From these auspicious beginnings came a career as a published author and educator. Schwartz’s latest work, When History is Personal (University of Nebraska Press), is a series of stories about 25 key moments in her life. Some of them take place in Princeton, Schwartz’s home since the 1960s. She will read from the book at 6 p.m. on Wednesday, May 16, at Labyrinth Books.
“Nonfiction can be a voice. It can be interesting,” said Schwartz, in a recent telephone conversation. She was a professor in the writing program at Richard Stockton College for 25 years, and taught writing at Stuart Country Day School of the Sacred Heart. “You can write to be interesting as well as to be accurate. I think memoirs should include the opposing points of view, and I try to do that in all my books. So you don’t just write from your own perspective without any awareness of what others are thinking.”
The stories in When History Is Personal take the reader from scenes of early childhood in Queens through marriage, motherhood, breast cancer, widowhood, grandchildren, and end-of-life issues. Stories touch on assimilation, anti-Semitism, racism, and feminism. The book is divided into four parts: “Family Haunts,” “In and Out My Front Door,” “Storyscapes,” and “Border Crossings.”
It is in “In and Out My Front Door” that Schwartz writes about the Princeton neighborhood Glen Acres, where she lived with her husband and children from 1966 to 1970; and Evelyn Place, the Princeton street where they moved and where she continues to live today. Glen Acres was one of two planned interracial communities built in New Jersey in 1957, and Schwartz has fond memories of her years there.
“It is a special community and that’s how I remembered it,” she said. “When the photo of children on the cover of the book was selected by the editors, they asked if I could get permissions to run it. These children are now grown and I wasn’t sure if I could find them all. I called up one of the fathers of the kids, and within 24 hours, I had everyone’s permission. It was tremendous validation, by email, of how I remembered everyone. It was quite a special moment.”
From late childhood until she finished graduate school, Schwartz’s creative voice “went underground,” she recalled. After she wrote a three-part series for the Princeton Packet while living with her family in Israel for a year, she began writing seriously. With a partner, she started a community writing program for kids after school, “to keep writing fun,” she said. “We both taught at Stuart for a few years.
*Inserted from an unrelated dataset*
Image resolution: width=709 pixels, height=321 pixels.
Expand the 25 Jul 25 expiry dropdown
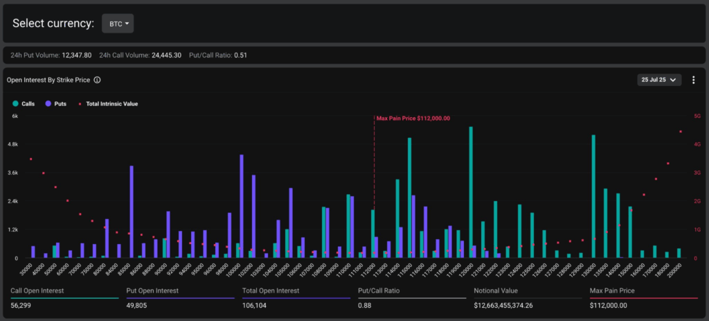[x=659, y=80]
This was when you were taught in school to think before you write, and to outline. I don’t use that approach. This was a counter movement that started me on teaching.”
Schwartz has always encouraged students to find their voices. “You can write memoirs for many different audiences — for your children, your grandchildren, or others — and the further away they are from your experience, the more you have to tell,” she said. “If they don’t know you, you have to tell the story super well to make them want to keep going.”
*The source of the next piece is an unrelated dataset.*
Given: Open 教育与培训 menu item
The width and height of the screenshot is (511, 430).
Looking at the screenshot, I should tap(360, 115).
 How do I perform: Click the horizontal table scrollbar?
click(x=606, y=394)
Schwartz and her husband, Stu, met when she was 13 and they were married for 50 years. In “Lessons from a Last Day,” she writes about the 24 hours between when he was admitted to a small New England hospital with mild pneumonia and his unexpected death after being flown to a larger medical center.
“The whole first section is how I experienced it,” she said. “The second part was written over several years and it incorporates what doctors and lawyers have told me and talks about issues like living wills. So the story is both intensely personal, but again has these other voices adding to the conversation and making it more interesting.”
The awful memory was lessened somewhat when Schwartz was invited to speak at the University Medical Center of Princeton after someone from that hospital’s ethics board read the story. “I had a great conversation with doctors, administrators, hospitalists, and social workers. I felt like the essay made a difference,” she said. “Even though it wasn’t the same hospital. The issues are the same.”
Schwartz wants people to write their own stories, “if only for their own families,” she said. “But you have to write it well enough, or even your own family won’t read them.”